Ask Bjoern Hansen wrote:
>
>On Mon, 11 Sep 2000, Ben Tilly wrote:
>
>[...]
> > Because vagueness has led to being overly permissive.
> >
> > Take a look at how Microsoft "released" the changes that they
> > made to Kerebos.
>
>FUD, afaik. Microsoft reimplemented Kerberos, they didn't change any
>software.

Sorry, I thought most would be familiar with this story.

This is not FUD.  Microsoft reimplemented Kerberos but they
defined a previously undefined field and made their software
require that field to be defined in order to fully interoperate.
This was a huge issue for efforts like SAMBA.

After much squawking they "released" their changes in the form
of an executable that presented you with a very restrictive
license to agree to before they presented you with the
documentation of their changes.  This did nothing to improve
the situation since the license was specifically intended to
ensure that you were not planning to try to get a potentially
competing product to interoperate.

>If they had it would probably have worked better.
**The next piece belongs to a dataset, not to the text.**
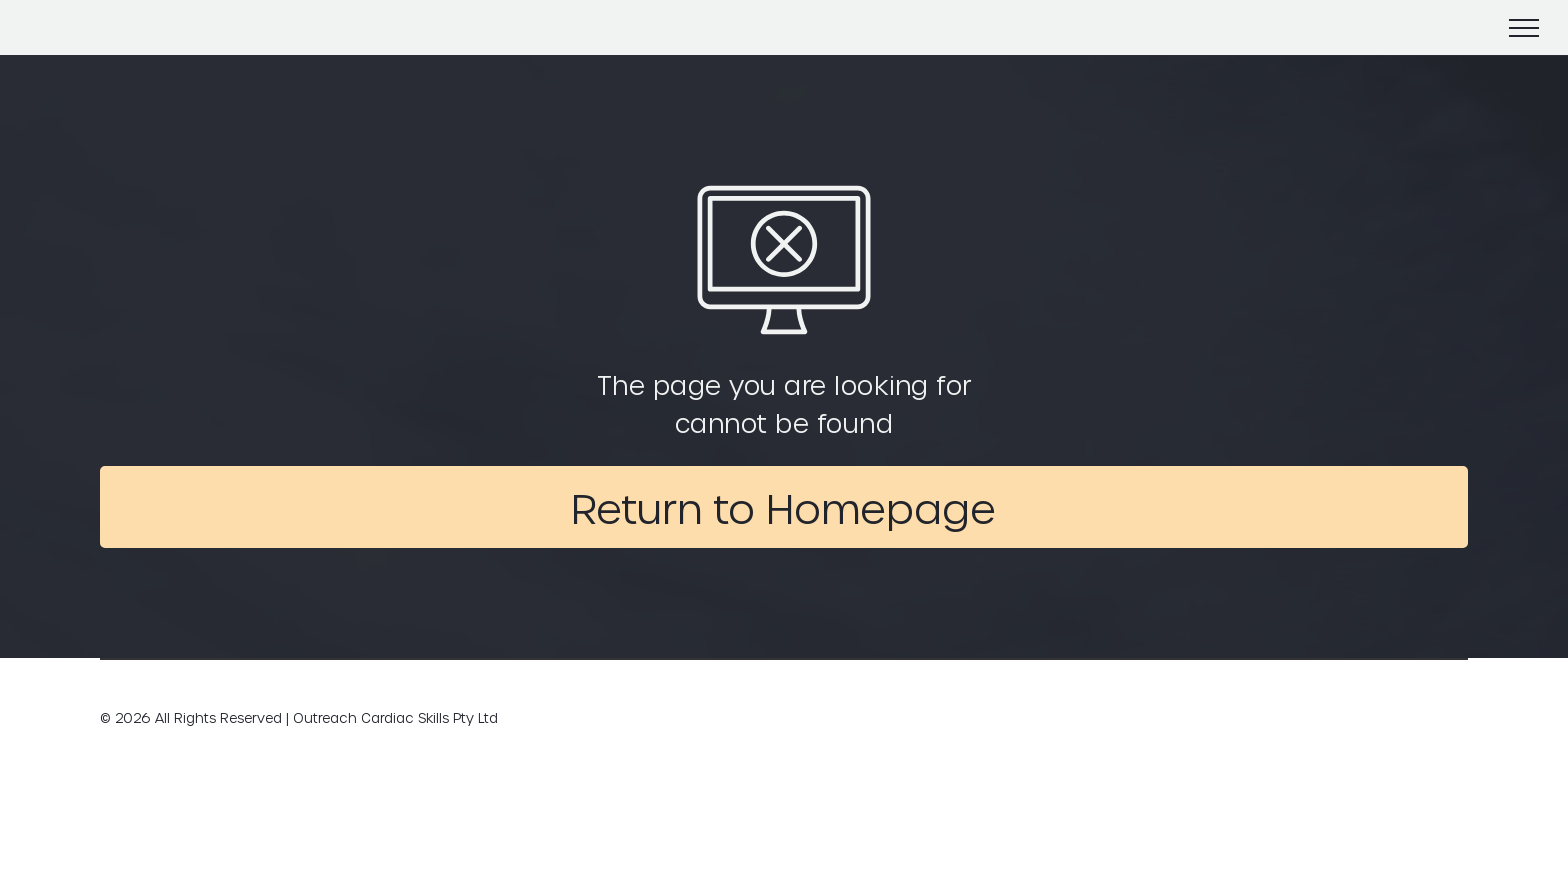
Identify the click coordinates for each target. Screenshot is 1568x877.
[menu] (1524, 28)
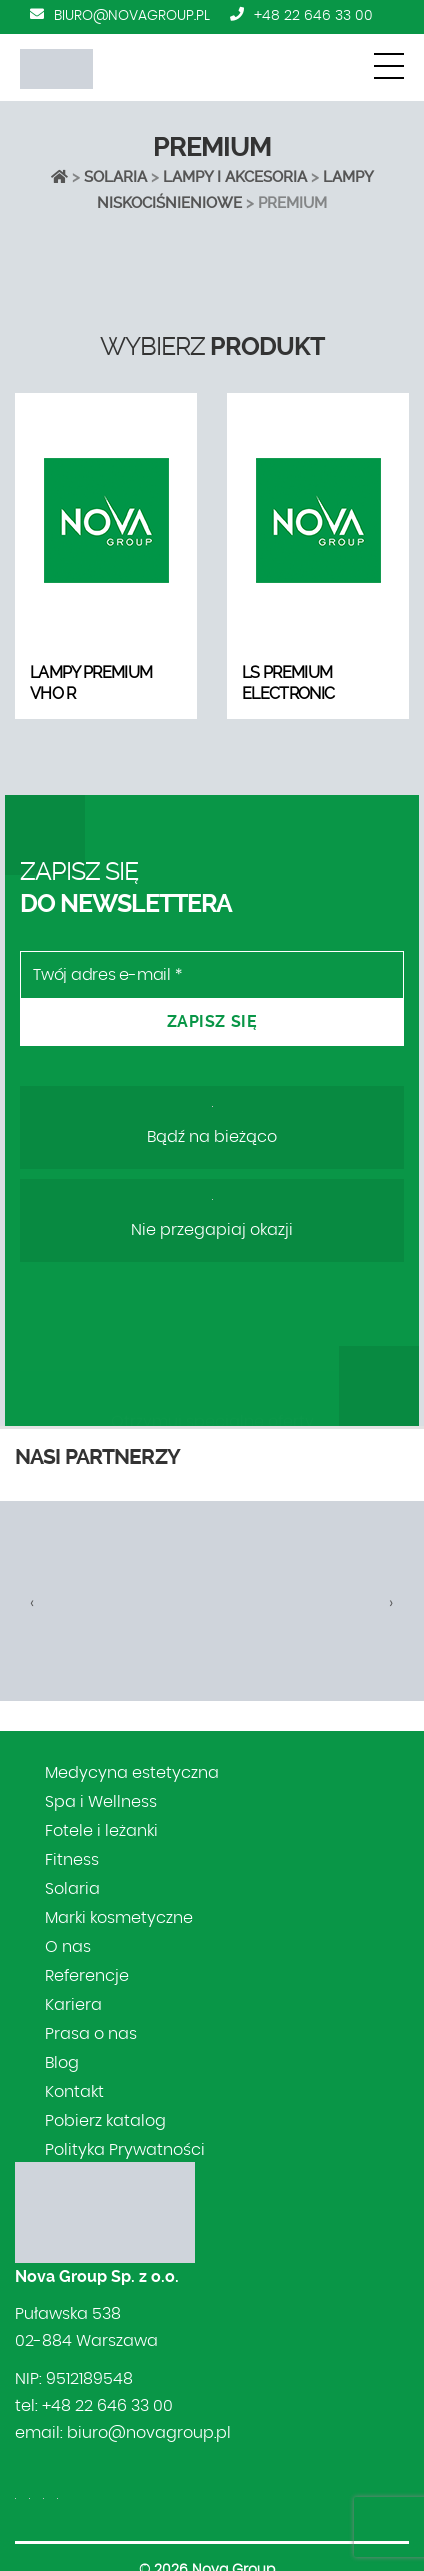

The technical merits of the change are neither here nor there.
The presenting of the changes at no charge yet under terms that
would be unacceptable for changes to Perl to be presented in
was my point.

Free of charge is not the same as free to incorporate into Perl.
My understanding is that the point of allowing modifications if
the modifications are freely released is that Larry is then able
to choose wether or not to incorporate those changes into Perl,
hence those changes should be considered proposed modifications
of Perl and not attempts to circumvent Larry's ultimate artistic
control.

How would you feel if someone "freely released" a change to Perl
with a licence attached which would prevent anyone who looked at
it from ever contributing to the Perl core (but at no charge)
and pointed out that this indeed satisfied their obligations
under 3a?  If the Perl community in general would not like it,
then Perl should not be released under a license which allows it.